Día Jueves, 08 de Enero de 2026
Al contrario de lo que muchos pronosticaban, las relaciones entre Moscú y Pekín se encuentran en la actualidad en uno de sus mejores momentos.
Si bien las relaciones comerciales entre ambos ya gozaban de buena salud (China es desde hace casi una década el primer socio comercial de Rusia), desde 2014 se han fortalecido los vínculos a todos los niveles.
Ello ha coincidido con la imposición de sanciones por parte de la UE y Estados Unidos al Kremlin como respuesta a la anexión rusa de la Península de Crimea. Además, la llegada de Donald Trump a la Casa Blanca ha deteriorado las relaciones entre la primera y la segunda potencia mundial y, al encontrar en Washington un rival común, Moscú y Pekín se han acercado todavía más. A la buena sintonía a nivel político se le unen unas excelentes relaciones económicas.

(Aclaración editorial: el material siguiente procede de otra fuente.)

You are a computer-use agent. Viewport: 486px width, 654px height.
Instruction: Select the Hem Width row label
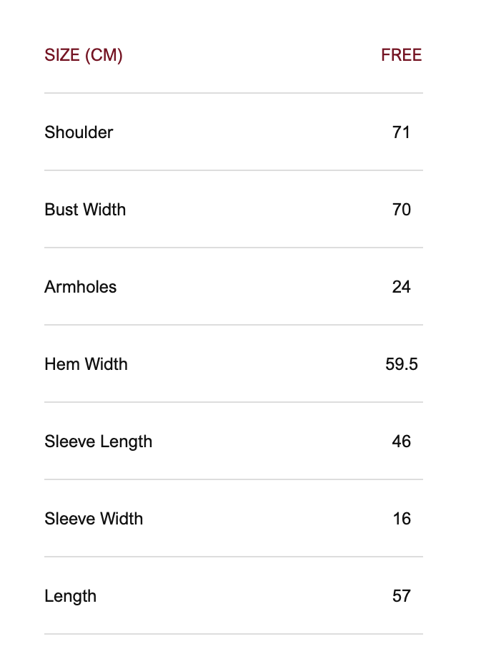point(86,364)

Durante los primeros ocho meses de 2019, el comercio entre ambos se incrementó un 4,5%, hasta alcanzar los 70.000 mill.$ con un crecimiento especialmente destacado de las exportaciones rusas a China. Esta tendencia, además, no tiene visos de terminar como muestra las declaraciones del primer ministro ruso, Dimitri Medvedev, quien pretende duplicar el volumen de los intercambios comerciales con Pekín para 2024. Moscú ya ha anunciado que destinará alrededor de 100.000 mill.$ (la cifra más alta de la historia del país) a la construcción de aeropuertos, puentes, puertos, carreteras y vías ferroviarias.

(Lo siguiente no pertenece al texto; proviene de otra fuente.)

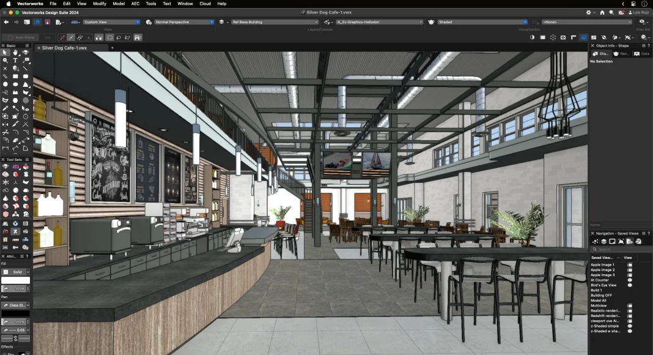The image size is (653, 355).
Task: Open the Modify menu
Action: click(99, 4)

Alrededor de un 10% de este presupuesto se empleará en el Corredor este-oeste, una de las arterias comerciales que forman parte de la Nueva Ruta de la Seda, el proyecto estrella chino.
Así pues, la buena sintonía entre Rusia y China supone un cambio de escenario en las relaciones internacionales y puede tener consecuencias muy negativas para Occidente.